Excerpt provided:
**********

Aug 16, 2022

Synapses as a model: Solid-state memory in neuromorphic circuits

Posted by in categories: biological, chemistry, computing, neuroscience

Certain tasks—such as recognizing patterns and language—are performed highly efficiently by a human brain, requiring only about one ten-thousandth of the energy of a conventional, so-called “von Neumann” computer. One of the reasons lies in the structural differences: In a von Neumann architecture, there is a clear separation between memory and processor, which requires constant moving of large amounts of data. This is time-and energy-consuming—the so-called von Neumann bottleneck. In the brain, the computational operation takes place directly in the data memory and the biological synapses perform the tasks of memory and processor at the same time.

In Forschungszentrum Jülich, scientists have been working for more than 15 years on special data storage devices and components that can have similar properties to the synapses in the human brain. So-called memristive memory devices, also known as , are considered to be extremely fast and energy-saving, and can be miniaturized very well down to the nanometer range. The functioning of memristive cells is based on a very special effect: Their electrical resistance is not constant, but can be changed and reset again by applying an external voltage, theoretically continuously. The change in resistance is controlled by the movement of oxygen ions. If these move out of the semiconducting metal oxide layer, the material becomes more conductive and the electrical resistance drops. This change in resistance can be used to store information.

**********

Exercise A: From the article on synapses and solid-state memory, write out the passage from "Synapses as a" to "the same time.".
Exercise B: In the article on synapses and solid-state memory, how long have scientists at Forschungszentrum Jülich been working on data storage devices with synapse-like properties?
Exercise C: Give the next part of the article on synapses and solid-state memory, starting right after its final sentence.

Source material:
**********

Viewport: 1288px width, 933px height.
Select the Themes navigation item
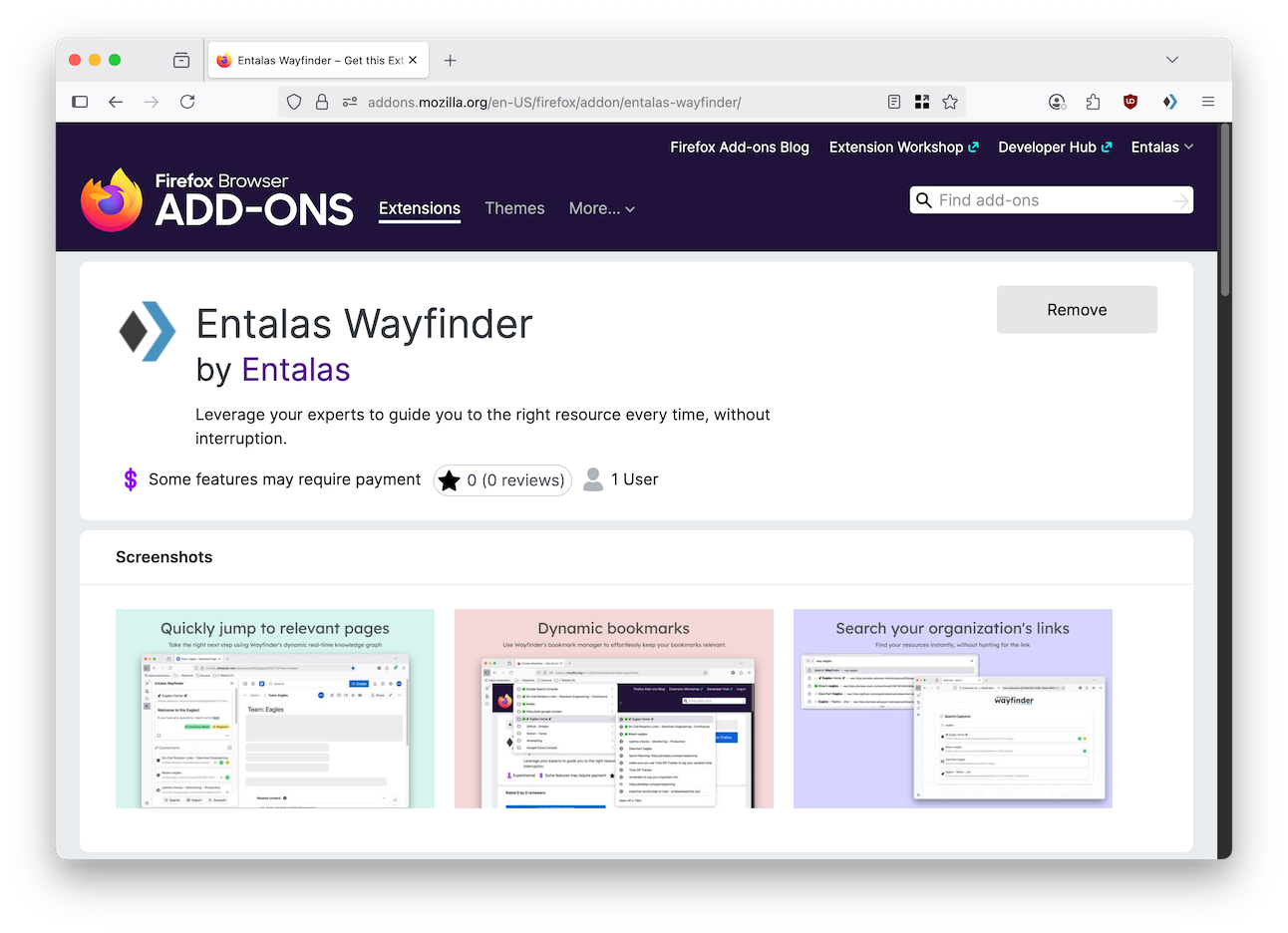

**********

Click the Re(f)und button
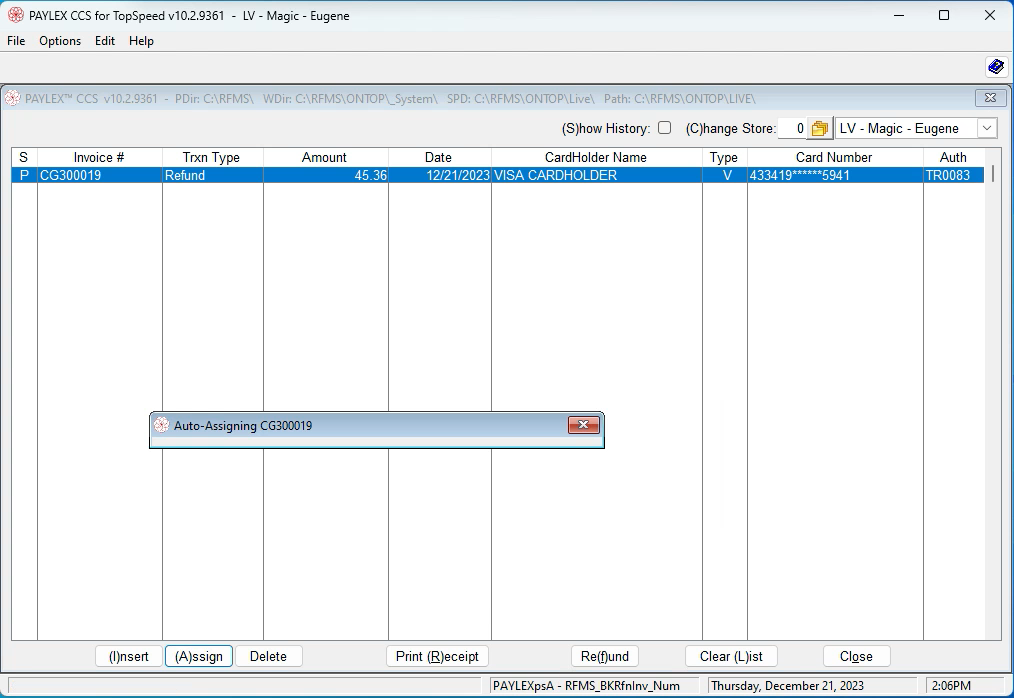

**********

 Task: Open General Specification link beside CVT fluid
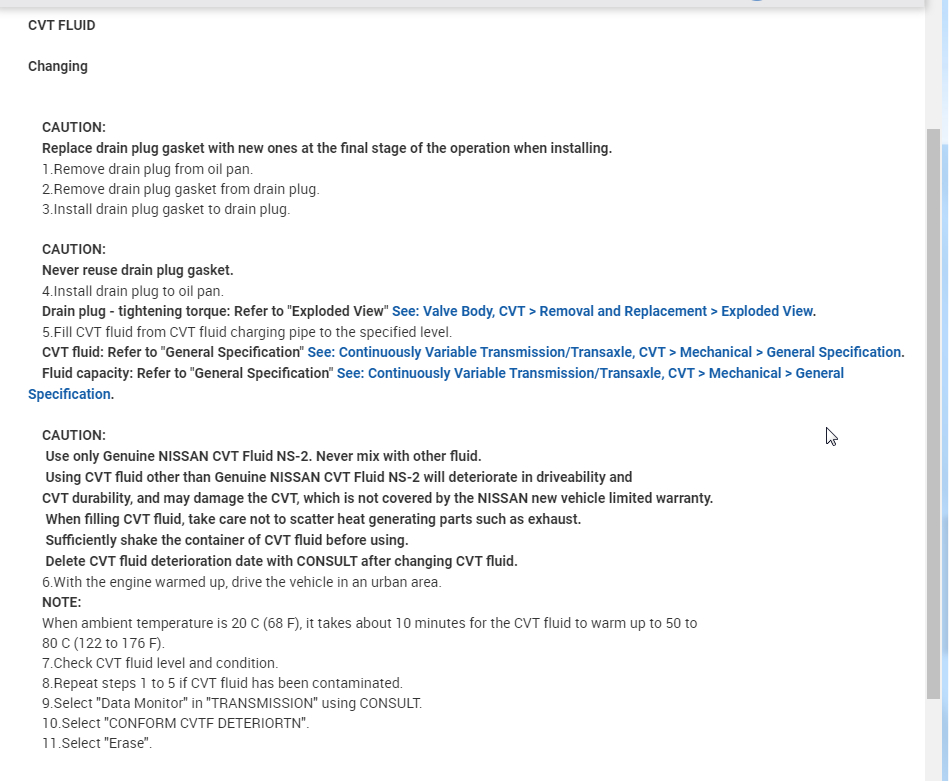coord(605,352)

**********

Response area A:
Synapses as a model: Solid-state memory in neuromorphic circuits

Posted by in categories: biological, chemistry, computing, neuroscience

Certain tasks—such as recognizing patterns and language—are performed highly efficiently by a human brain, requiring only about one ten-thousandth of the energy of a conventional, so-called “von Neumann” computer. One of the reasons lies in the structural differences: In a von Neumann architecture, there is a clear separation between memory and processor, which requires constant moving of large amounts of data. This is time-and energy-consuming—the so-called von Neumann bottleneck. In the brain, the computational operation takes place directly in the data memory and the biological synapses perform the tasks of memory and processor at the same time.

Response area B: More than 15 years.

Response area C:
The processes that can occur in cells are complex and vary depending on the material system. Three researchers from the Jülich Peter Grünberg Institute—Prof. Regina Dittmann, Dr. Stephan Menzel, and Prof. Rainer Waser—have therefore compiled their research results in a detailed review article, “Nanoionic memristive phenomena in metal oxides: the valence change mechanism.” They explain in detail the various physical and chemical effects in memristors and shed light on the influence of these effects on the switching properties of memristive cells and their reliability.